I'm trying soooo very hard to get in the frame of mind I need to be in to do just what NOP's suggested for tonight, but it's going to take some doing on my part. LOL
As for how many viable days were there for him to follow through in the last 2-weeks...let me see. I honestly let him off the hook the 1st night since I didn't want him feeling pressured, probably shouldn't have done that in hindsight. So really last week was out, although had her assignment really been to do it 3x in a row that week, it still wouldn't have worked for that week. BUT this week is a different story. We had discussed that since he was going back on night shift that if anything was going to happen that we'd have to both agree to when he got home from work, he said ok to that and that's why we did ML that one night....he's had every night this week to step up and help me with this, but hasn't. We see our MC tuesday next week for our next appointment....so he still has four more nights, in total though he's had 10 nights to pick from; so the assignment was not undoable. If we can manage to do something, even 2-3 of the remaining nights, I will still chalk the assignment up to a success (where he's concerned anyway), because it'll still be much more than he's done in the past.

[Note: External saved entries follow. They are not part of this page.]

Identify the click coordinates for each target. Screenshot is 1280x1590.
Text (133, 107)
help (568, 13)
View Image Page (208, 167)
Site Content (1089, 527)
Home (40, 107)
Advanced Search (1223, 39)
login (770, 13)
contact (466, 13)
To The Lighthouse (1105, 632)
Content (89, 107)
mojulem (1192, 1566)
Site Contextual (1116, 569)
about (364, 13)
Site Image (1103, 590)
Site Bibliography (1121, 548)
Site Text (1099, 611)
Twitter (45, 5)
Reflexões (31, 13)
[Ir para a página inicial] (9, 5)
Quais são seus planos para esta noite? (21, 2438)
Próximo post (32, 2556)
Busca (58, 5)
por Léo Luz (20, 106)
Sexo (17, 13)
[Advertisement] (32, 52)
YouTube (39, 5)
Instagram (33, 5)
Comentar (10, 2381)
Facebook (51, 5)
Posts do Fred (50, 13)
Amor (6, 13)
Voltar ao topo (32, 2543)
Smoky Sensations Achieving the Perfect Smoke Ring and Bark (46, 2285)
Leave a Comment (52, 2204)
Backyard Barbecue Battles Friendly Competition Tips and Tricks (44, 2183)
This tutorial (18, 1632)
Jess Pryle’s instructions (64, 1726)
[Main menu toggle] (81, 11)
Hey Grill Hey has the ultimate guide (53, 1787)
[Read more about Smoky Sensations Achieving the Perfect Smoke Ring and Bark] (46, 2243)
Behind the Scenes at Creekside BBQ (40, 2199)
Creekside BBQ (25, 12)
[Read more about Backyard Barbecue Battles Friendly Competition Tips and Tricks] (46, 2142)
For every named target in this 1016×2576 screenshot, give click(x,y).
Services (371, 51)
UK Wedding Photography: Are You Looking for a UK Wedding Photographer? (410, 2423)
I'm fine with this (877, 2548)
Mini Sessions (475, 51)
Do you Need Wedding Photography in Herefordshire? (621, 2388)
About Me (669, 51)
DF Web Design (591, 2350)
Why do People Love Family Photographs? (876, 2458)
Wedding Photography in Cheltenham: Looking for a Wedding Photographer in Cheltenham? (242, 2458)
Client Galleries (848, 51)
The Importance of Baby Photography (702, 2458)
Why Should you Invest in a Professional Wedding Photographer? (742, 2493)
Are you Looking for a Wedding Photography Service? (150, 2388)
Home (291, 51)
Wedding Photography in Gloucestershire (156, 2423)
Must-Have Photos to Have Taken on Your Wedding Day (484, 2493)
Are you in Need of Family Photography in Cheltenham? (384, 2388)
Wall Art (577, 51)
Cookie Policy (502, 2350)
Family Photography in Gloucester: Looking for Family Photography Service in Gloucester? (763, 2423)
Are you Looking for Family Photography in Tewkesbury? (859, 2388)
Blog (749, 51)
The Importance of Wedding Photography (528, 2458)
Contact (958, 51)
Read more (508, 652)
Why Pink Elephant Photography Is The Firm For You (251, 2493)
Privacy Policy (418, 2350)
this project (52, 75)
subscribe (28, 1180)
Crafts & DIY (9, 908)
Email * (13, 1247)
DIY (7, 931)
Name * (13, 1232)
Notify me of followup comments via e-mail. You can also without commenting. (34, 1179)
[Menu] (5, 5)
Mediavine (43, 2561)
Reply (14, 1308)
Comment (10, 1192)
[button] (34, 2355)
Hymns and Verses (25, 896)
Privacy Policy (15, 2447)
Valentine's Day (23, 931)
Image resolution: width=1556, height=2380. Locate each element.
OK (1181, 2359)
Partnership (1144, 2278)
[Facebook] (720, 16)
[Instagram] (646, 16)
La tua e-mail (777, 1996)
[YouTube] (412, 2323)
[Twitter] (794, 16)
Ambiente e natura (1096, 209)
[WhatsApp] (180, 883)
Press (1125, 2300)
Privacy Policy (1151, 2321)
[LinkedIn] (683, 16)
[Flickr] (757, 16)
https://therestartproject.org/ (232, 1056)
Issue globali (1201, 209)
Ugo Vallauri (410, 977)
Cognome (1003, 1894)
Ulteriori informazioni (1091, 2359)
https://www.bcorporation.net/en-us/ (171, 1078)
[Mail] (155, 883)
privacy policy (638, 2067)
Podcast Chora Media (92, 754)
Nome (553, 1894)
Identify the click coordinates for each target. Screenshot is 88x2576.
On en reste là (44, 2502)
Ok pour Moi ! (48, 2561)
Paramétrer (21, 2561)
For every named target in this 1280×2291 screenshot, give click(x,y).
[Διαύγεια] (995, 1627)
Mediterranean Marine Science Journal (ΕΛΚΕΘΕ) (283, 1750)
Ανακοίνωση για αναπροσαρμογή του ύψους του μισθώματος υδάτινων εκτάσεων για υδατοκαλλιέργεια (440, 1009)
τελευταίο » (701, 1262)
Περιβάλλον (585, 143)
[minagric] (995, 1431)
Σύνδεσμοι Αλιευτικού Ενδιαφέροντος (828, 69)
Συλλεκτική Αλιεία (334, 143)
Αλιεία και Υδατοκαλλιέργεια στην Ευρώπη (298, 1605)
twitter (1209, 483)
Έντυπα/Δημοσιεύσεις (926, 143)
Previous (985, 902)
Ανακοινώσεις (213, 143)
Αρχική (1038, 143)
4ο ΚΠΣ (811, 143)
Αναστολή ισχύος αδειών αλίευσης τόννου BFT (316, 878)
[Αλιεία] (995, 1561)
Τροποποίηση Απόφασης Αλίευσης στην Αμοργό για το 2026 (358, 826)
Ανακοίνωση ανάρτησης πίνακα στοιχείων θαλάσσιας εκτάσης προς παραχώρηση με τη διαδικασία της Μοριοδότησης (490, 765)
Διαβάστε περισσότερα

I still truly believe though he's letting this resistence thing get in his way. He knows (and has said) that he's afraid if he does this so many times a week that I'll expect it from now on.....so instead of working through it, even just for the sake of the assignment, he still sits back and doesn't do it. I know our C will know that though, and she'll address it.
Part of me also wonders though if there's not a part of him that doesn't want to increase his SD. I'm just guessing here, but since he's had sex used as a manipulative tool against him in the past.....wouldn't it stand to reason (in his mind anyway) that not increasing his libido would benefit him, I mean....if he truly doesn't want it...then I can't use it against him (not that I ever would.)
Thinking from a perspective that might try to rationalize resisting and not taking action....that's one thought that came to mind regarding his lack of "action". I don't know if there's any merit to it though.